En langage populaire ivoirien, on serait tenté de dire « boribana » (fin de partie) pour Assimi Goïta après que les chefs d’État des pays de la CEDEAO lui eurent intimé l’ordre de libérer les 46 soldats ivoiriens retenus à Bamako, depuis un certain 10 juillet 2022. Excédés sans doute par l’entêtement de la junte au pouvoir au Mali, les chefs d’État ont décidé de siffler la fin de la récréation en fixant un ultimatum au-delà duquel ils menacent de faire tomber la foudre sur les putschistes de Bamako. Bluff ou réelle volonté de mettre un terme à la bravade du « Che Guevara » de Bamako ?
À l’évidence, Muhammadu Buhari, Nana Akufo-Addo, Macky Sall, Umaro Sissoko Embalo et leurs pairs de la CEDEAO sont exaspérés par l’intransigeance d’Assimi Goïta, qu’aucune médiation n’a pu faire entendre raison jusque-là. Et pourtant, ce n’est pas faute d’avoir essayé. Mais toutes les initiatives visant à le raisonner, se sont heurtées soit à son intransigeance, soit à son double louvoiement. De la médiation togolaise aux missions de bons offices de ses frères d’armes du Burkina Faso (l’ex-chef de la junte, Paul Henri Sandaogo Damiba) et de la Guinée (l’actuel chef de la junte, le colonel Mamadi Doumbouya), en passant par les incessants va et vient des délégations de chefs d’État de la CEDEAO chez lui à Bamako, tous ont fait pschitt. Par la faute d’un Assimi Goïta, qui se sera montré soit intraitable, soit roublard. Résultat : il a fini par irriter la CEDEAO, laquelle semble décidée à dérouler le rouleau compresseur.

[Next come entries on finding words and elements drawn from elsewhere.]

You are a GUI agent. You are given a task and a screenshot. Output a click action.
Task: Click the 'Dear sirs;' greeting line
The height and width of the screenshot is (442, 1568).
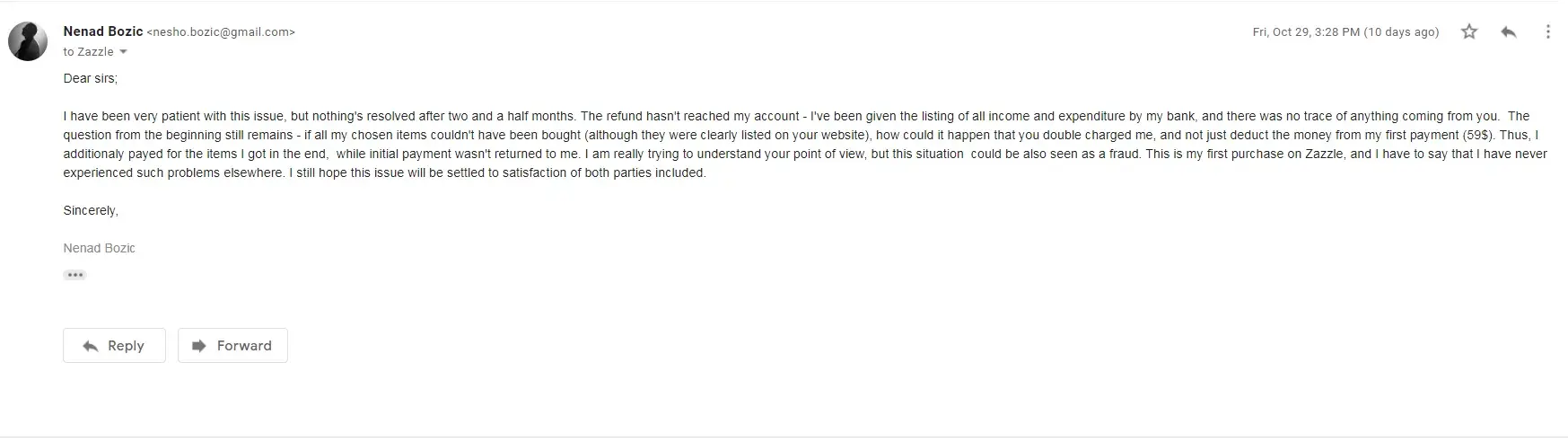(x=90, y=78)
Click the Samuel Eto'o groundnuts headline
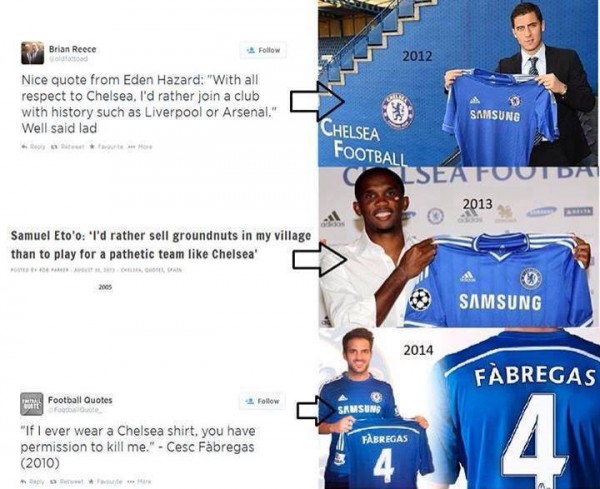 point(161,245)
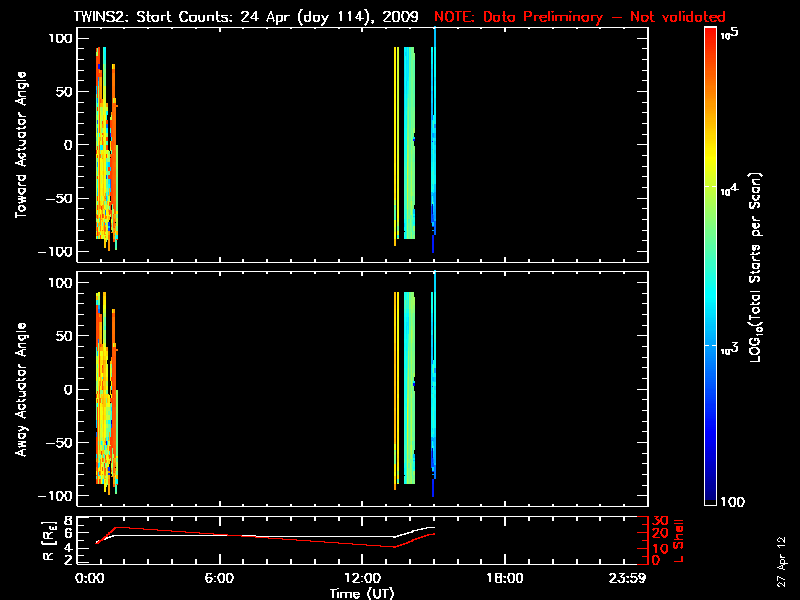The image size is (800, 600).
Task: Click the 0:00 time tick label
Action: (89, 578)
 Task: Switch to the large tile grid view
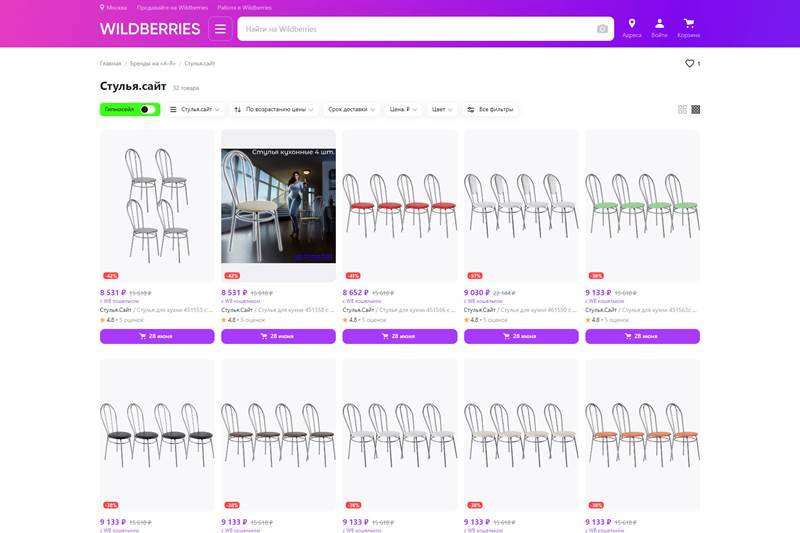point(682,109)
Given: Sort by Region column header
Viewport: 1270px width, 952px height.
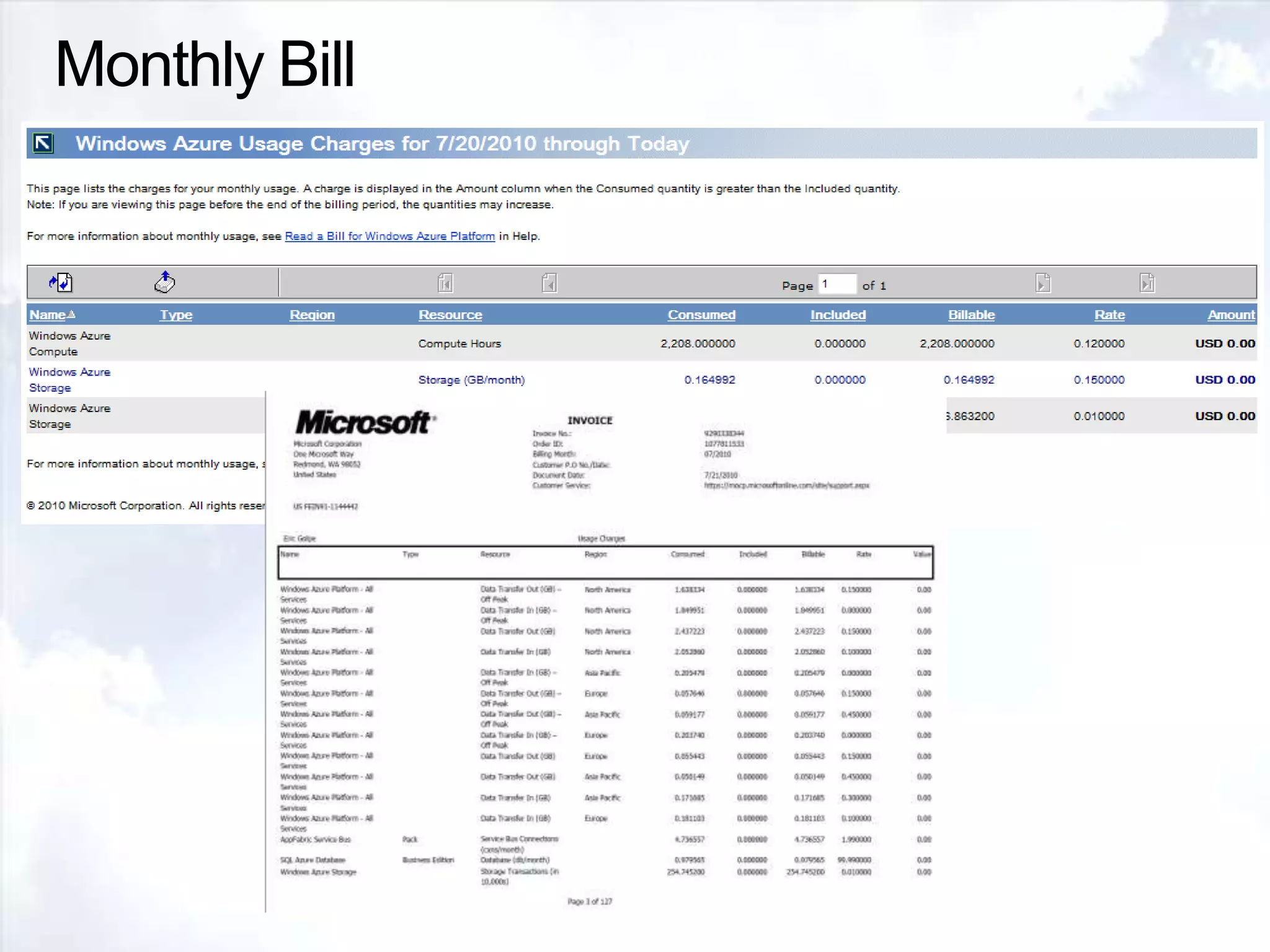Looking at the screenshot, I should point(312,315).
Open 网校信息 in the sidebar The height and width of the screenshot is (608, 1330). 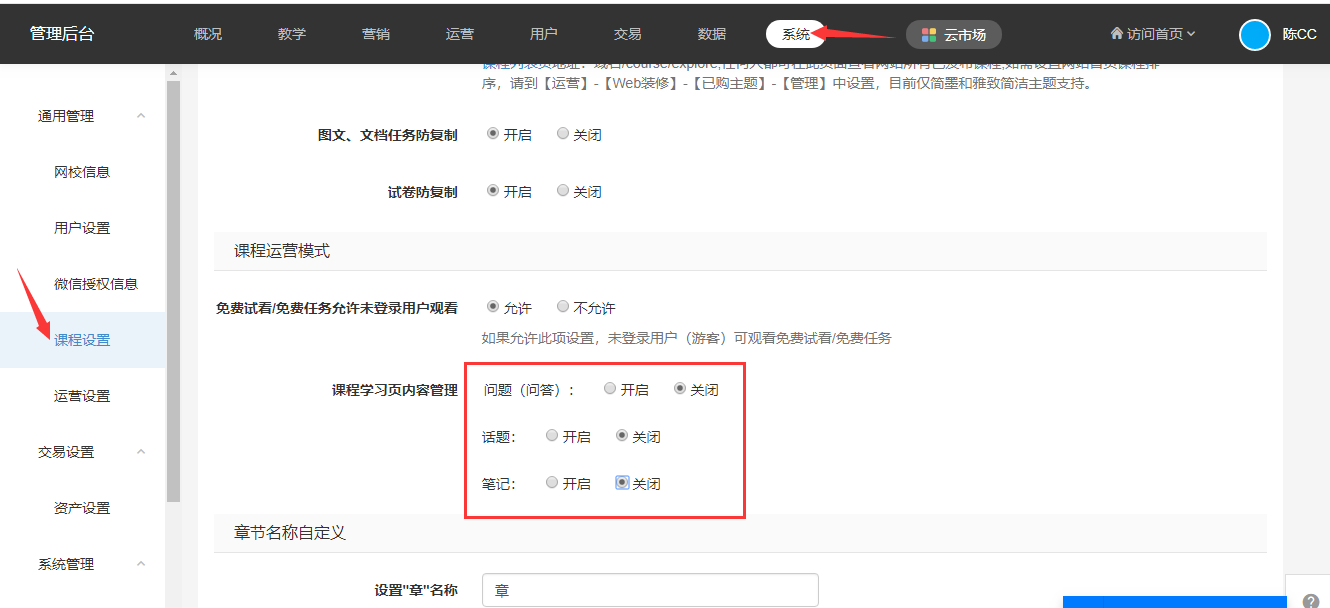click(82, 172)
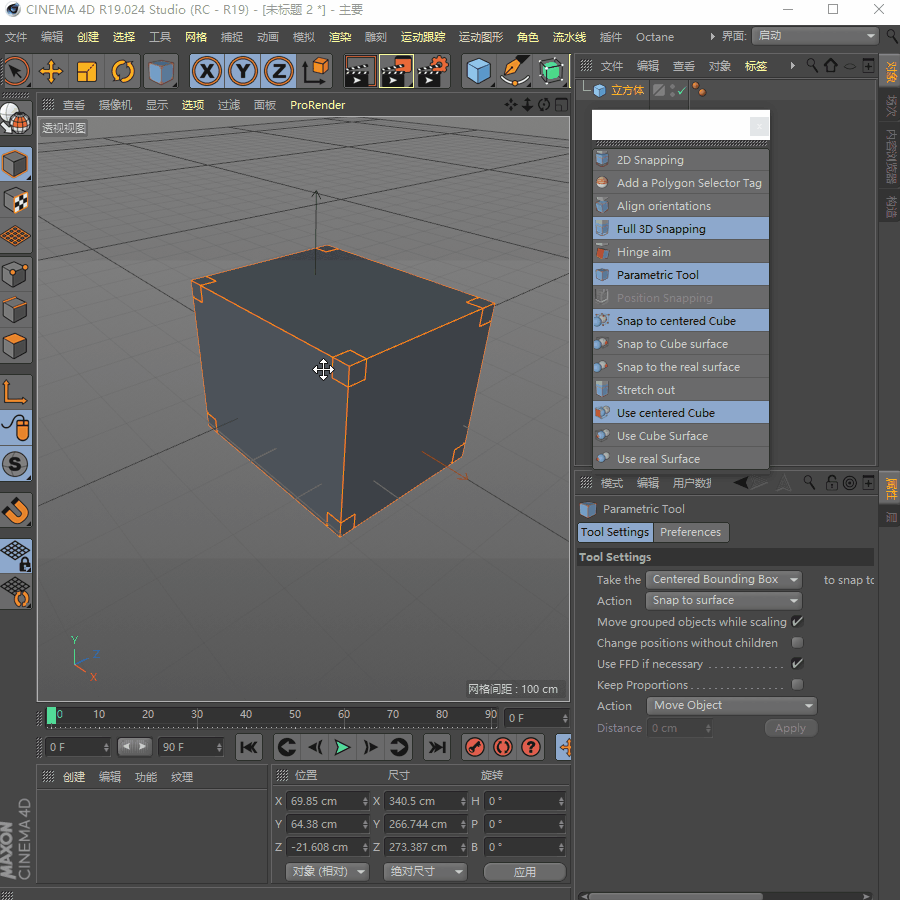Viewport: 900px width, 900px height.
Task: Choose Snap to Cube surface command
Action: point(672,344)
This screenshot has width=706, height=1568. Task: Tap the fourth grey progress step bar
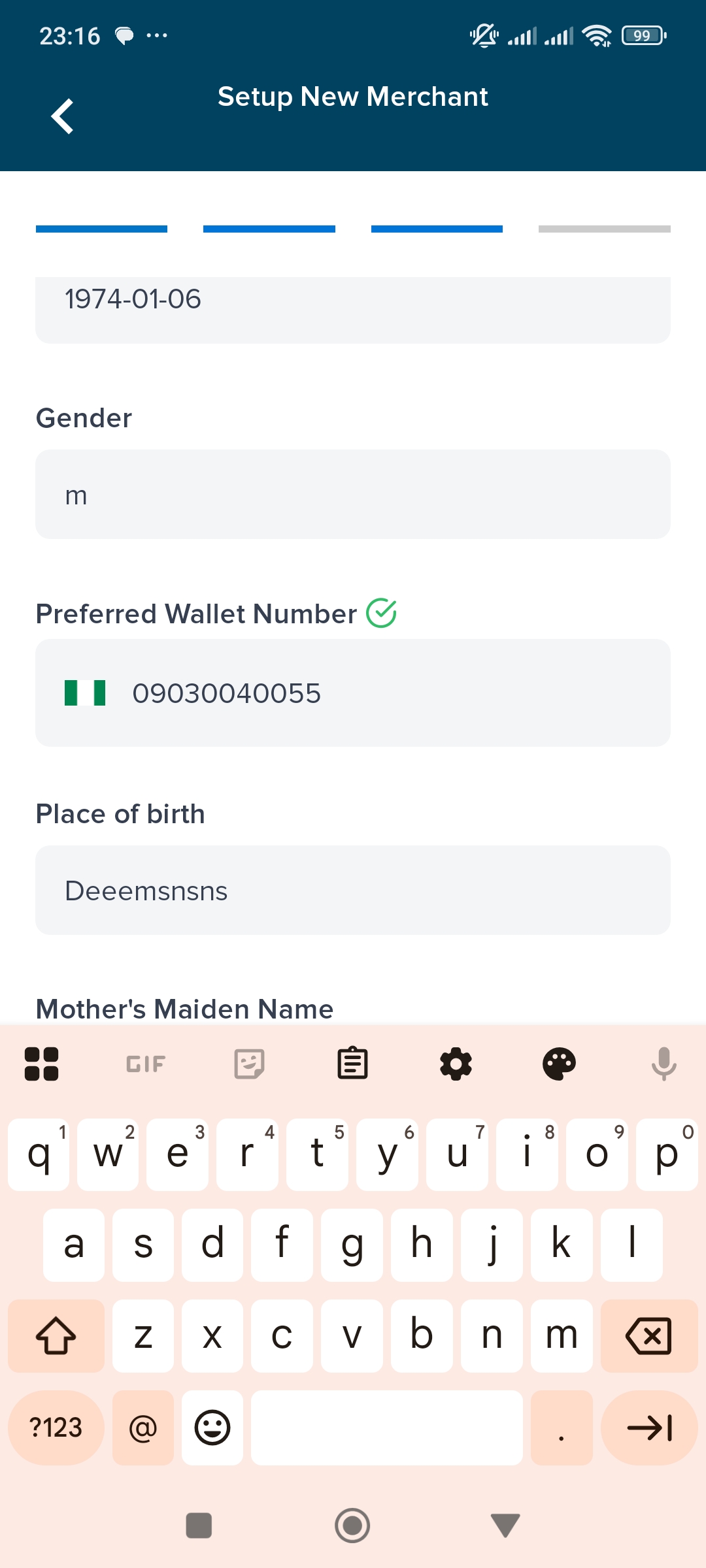[604, 229]
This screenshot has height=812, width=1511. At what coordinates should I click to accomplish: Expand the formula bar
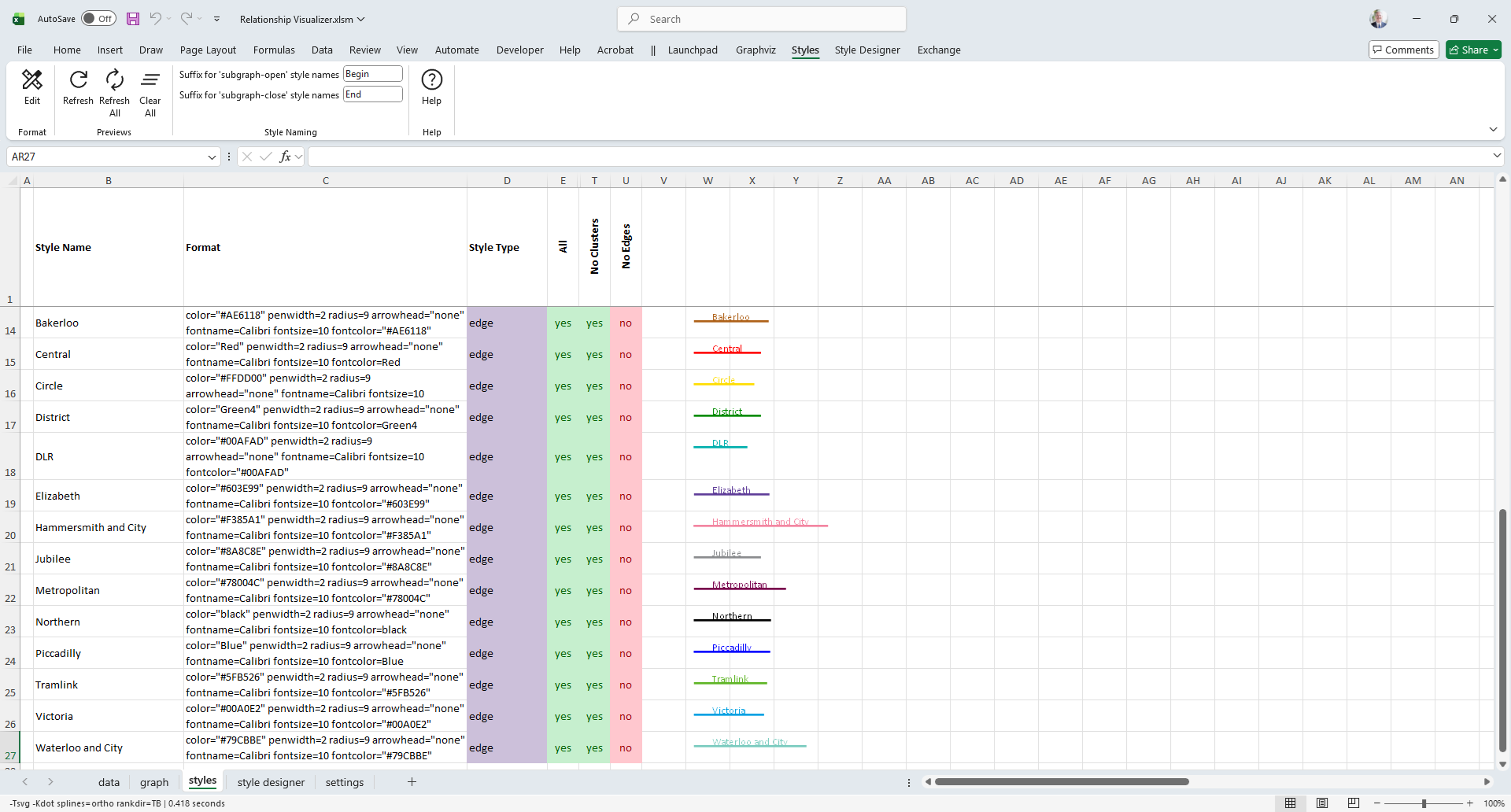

Les jours sombres s’annoncent donc pour la junte au pouvoir à Bamako. Une pluie de sanctions va assurément s’abattre sur elle, si elle ne relâche pas, d’ici là, les 46 soldats ivoiriens qui y sont pris en otage. Même si rien n’a filtré concernant la nature de ces sanctions, il n’y a aucun doute sur l’effet de fouet qu’elles ne manqueront pas de provoquer sur les putschistes au pouvoir et par boule de neige, sur les populations maliennes. La batterie de sanctions devrait viser à frapper au portefeuille de la junte malienne autant que sur le plan diplomatique. L’objectif étant de resserrer l’étau autour des militaires au pouvoir à Bamako, afin de les amener à libérer les 46 soldats ivoiriens injustement détenus sur leur territoire.
En fixant un ultimatum à la junte malienne, la CEDEAO prend le risque de voir cette « mise en demeure » être froissée par Assimi Goïta et ses hommes. Elle joue donc gros. Elle joue sa crédibilité, pour ainsi dire. Se montrera-t-elle laxiste et complaisante à l’égard des putschistes ? Parviendra-t-elle à se donner les moyens pour faire plier le sulfureux Assimi Goïta ? Courra-t-elle le risque de se voir infligée un camouflet par l’homme fort de Bamako ? Le moins qu’on puisse dire, c’est que la CEDEAO est au pied du mur. Elle n’a d’autre alternative que de se donner les moyens de ne pas perdre la face et passer ainsi, pour une femmelette au cas où la junte malienne ne se plierait pas à son ultimatum. Aussi est-on enclin à penser qu’elle aura la main lourde au cas où l’entêtement d’Assimi Goïta le conduirait à mordre la ligne rouge du 1er janvier 2023.